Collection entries
════════

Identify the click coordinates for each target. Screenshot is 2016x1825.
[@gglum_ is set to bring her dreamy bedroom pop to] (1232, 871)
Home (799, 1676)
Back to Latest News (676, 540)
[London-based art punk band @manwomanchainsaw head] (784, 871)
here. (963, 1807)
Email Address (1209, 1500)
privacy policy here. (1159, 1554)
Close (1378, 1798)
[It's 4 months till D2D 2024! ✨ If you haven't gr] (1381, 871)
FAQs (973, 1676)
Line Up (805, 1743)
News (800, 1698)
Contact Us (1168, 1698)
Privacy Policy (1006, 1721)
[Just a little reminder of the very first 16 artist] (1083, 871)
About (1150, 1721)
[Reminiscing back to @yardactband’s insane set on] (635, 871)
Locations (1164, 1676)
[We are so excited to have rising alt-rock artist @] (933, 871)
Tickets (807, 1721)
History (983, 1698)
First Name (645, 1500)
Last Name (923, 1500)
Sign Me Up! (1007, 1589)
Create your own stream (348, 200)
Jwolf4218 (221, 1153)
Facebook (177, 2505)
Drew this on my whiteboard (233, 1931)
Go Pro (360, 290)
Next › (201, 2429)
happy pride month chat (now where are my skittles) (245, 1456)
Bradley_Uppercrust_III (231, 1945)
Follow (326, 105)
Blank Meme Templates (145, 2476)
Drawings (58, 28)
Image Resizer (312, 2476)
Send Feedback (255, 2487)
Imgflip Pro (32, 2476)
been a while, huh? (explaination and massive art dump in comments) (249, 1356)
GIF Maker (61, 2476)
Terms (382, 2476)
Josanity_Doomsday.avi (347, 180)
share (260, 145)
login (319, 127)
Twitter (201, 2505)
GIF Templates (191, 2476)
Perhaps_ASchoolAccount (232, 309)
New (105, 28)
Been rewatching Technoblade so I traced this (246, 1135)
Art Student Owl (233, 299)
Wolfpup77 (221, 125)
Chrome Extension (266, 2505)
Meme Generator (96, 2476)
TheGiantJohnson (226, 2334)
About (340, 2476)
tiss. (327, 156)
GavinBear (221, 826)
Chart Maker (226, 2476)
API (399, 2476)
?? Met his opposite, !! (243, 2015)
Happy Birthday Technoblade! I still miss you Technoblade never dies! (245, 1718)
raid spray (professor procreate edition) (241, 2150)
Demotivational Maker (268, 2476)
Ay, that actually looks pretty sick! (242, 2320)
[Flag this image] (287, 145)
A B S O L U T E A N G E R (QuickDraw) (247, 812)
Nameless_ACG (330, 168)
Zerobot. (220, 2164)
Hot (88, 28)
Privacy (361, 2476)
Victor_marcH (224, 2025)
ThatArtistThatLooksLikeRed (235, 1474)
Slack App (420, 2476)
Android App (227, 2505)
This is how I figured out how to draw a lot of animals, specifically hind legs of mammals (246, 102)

════════

INSTRUCTIONS FOR THE TASK
What is the number of lines in the records that hold "Meme"? Give the number by itself.

WRITTEN ANSWER
2